Sunday, January 4, 2015
#BuckFiftyADay: It's Not Like I Didn't Try in 2014
A few things I tried this year. Writing songs. Yeah, for about a month I went on a song-writing binge. I sent them to my friend Sam Lardner, a musician in Barcelona. He ended up doing this and said my writing inspired him. Now, let me tell you, what Sam produced was nothing like what I wrote, but it was nice of him to say. I interviewed for non-sports writing jobs like, public relations for a senior living company, editor of TCNJ’s alumni magazine and manager of sponsorships for TD Ameritrade. I was a finalist for those positions. I didn’t get any of them. Selling cars. I went to a week of training, where I learned how we’d sell cars an “open and honest way.” But when we weren’t selling enough cars that way, we went back to the old back and forth to the manager thing. And I quit.
Friday, January 2, 2015
#BuckFiftyADay: A Love Note to Doug Flynn?

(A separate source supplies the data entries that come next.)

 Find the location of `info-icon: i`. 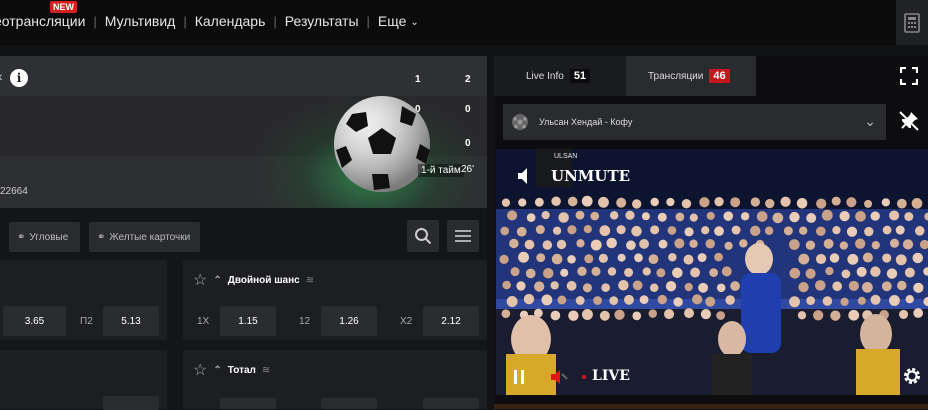

info-icon: i is located at coordinates (19, 78).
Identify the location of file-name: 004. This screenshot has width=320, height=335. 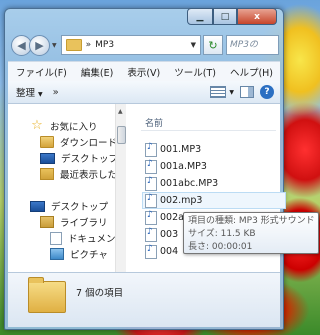
(170, 252).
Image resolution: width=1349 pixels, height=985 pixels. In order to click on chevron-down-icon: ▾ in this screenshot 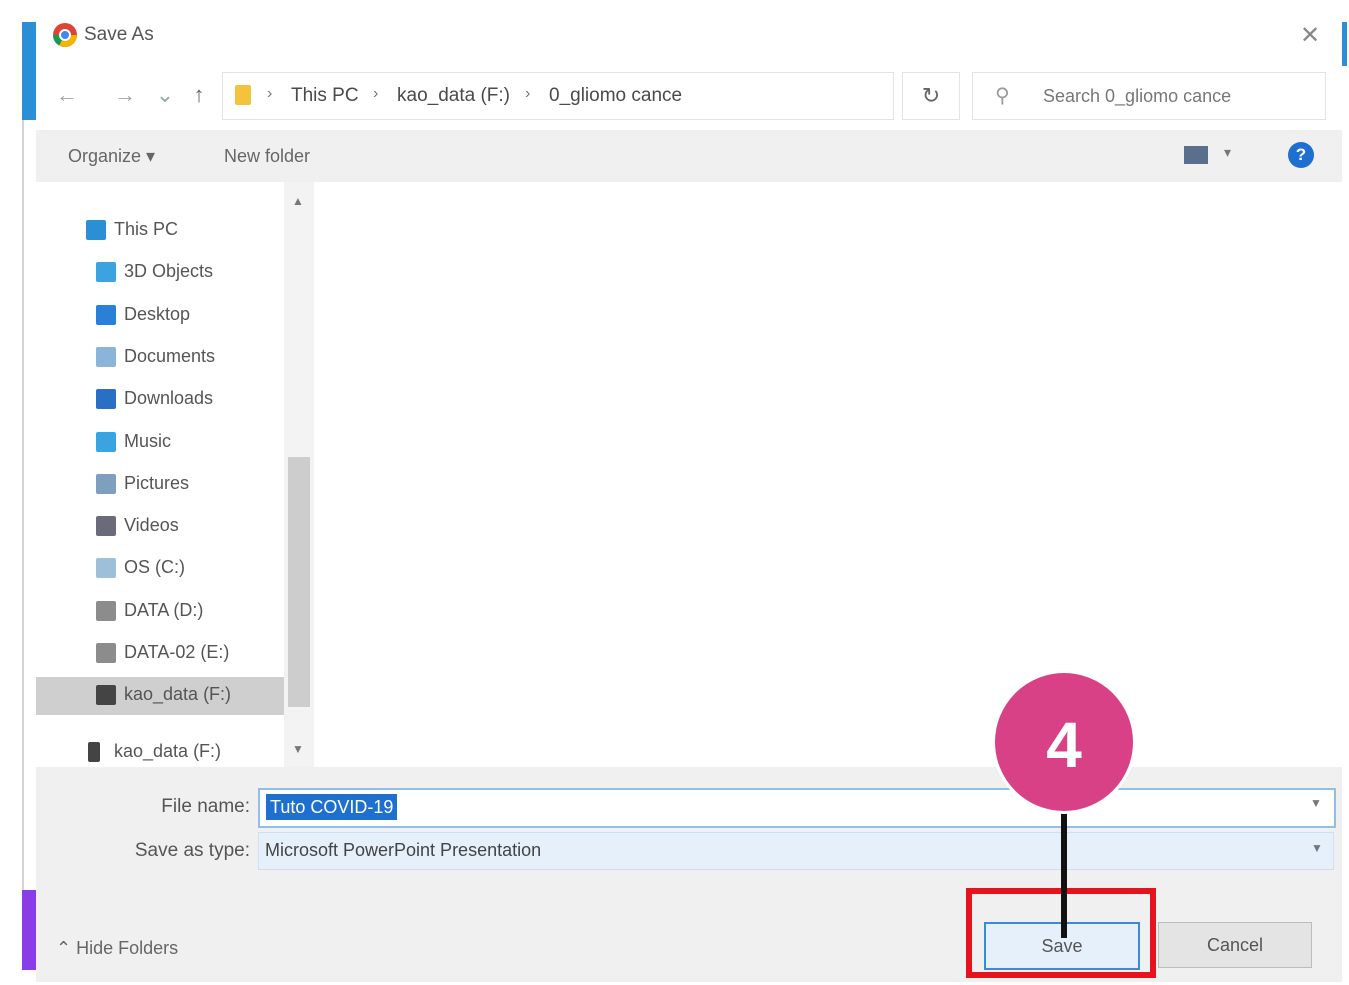, I will do `click(1228, 152)`.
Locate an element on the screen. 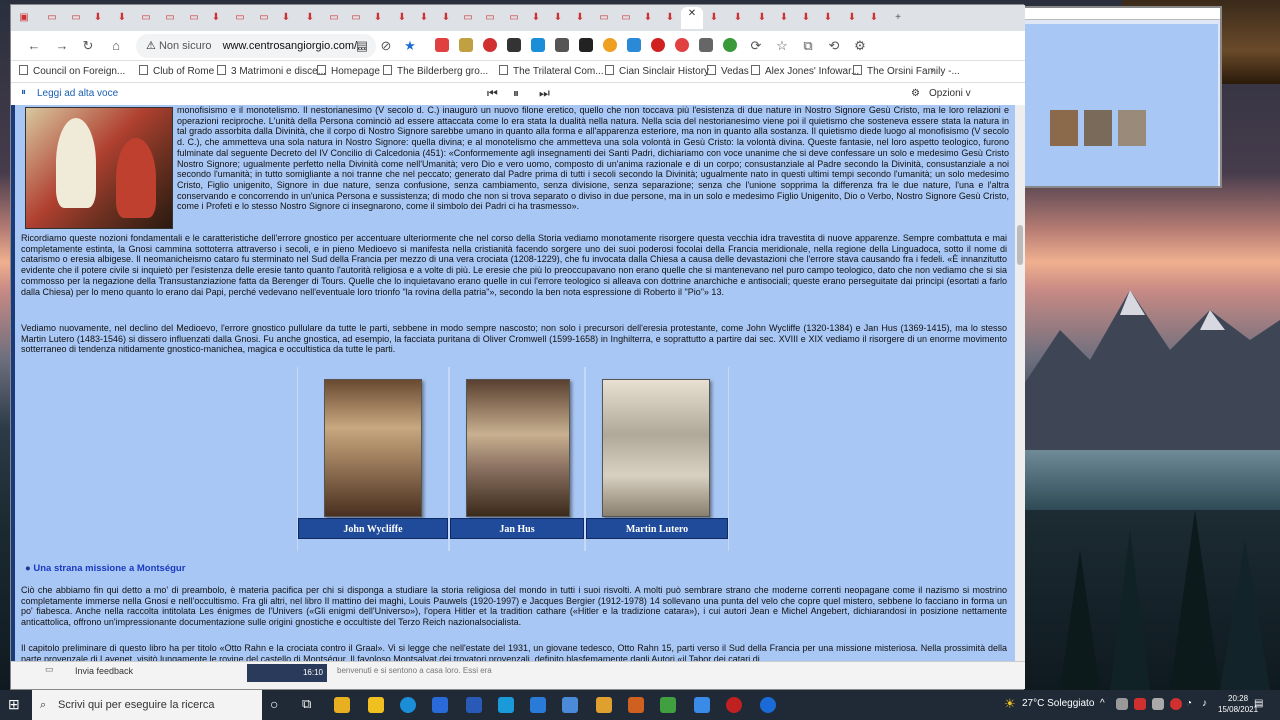  reader-options: Opzioni v is located at coordinates (950, 94).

When I was a kid playing ball, I became enamored with the way Mets’ second baseman Doug Flynn could turn a doubleplay. It seemed the ball would barely touch his glove and it would somehow be on its way to first base. I did not care that Flynn could not hit. Watching him around the bag was mesmerizing. I would practice trying to Turn it Like Flynn. I’d also try to mimic the swings of George Brett, Fred Lynn and Jerry Remy. When I became a baseball writer, I still had crushes on certain players’ actions. Ken Griffey Jr. Everything about Junior was beautiful to watch. But my adoration wasn’t reserved for stars. For example, I had a thing for Pokey Reese. The way he threw across the diamond. Pokey Freaking Reese. What’s the point? I guess, for me, the game I love will always be about falling in love.
Thursday, January 1, 2015
#BuckFiftyADay: Workaholism, Not My Thing
I am probably the only person in the world who watches athletic events during the holiday season and sees a disease known as "workaholism." You see a full lineup of NBA games on Christmas Day and I see a bunch of dads who are working when they should be with their kids. You see the Bowl games in all their glory and I think of all the people in my business who routinely kiss the wife and kids goodbye to go to work long, strange hours. I also think how lucky I was, for 14 years, to be able to cover a lot of big events while still coaching Little League, making lunch for my kids and being around most nights to help them with homework. Honestly, a bigger paycheck could not have swayed me to work more hours than I was already working. Workaholic.That’s not who I am.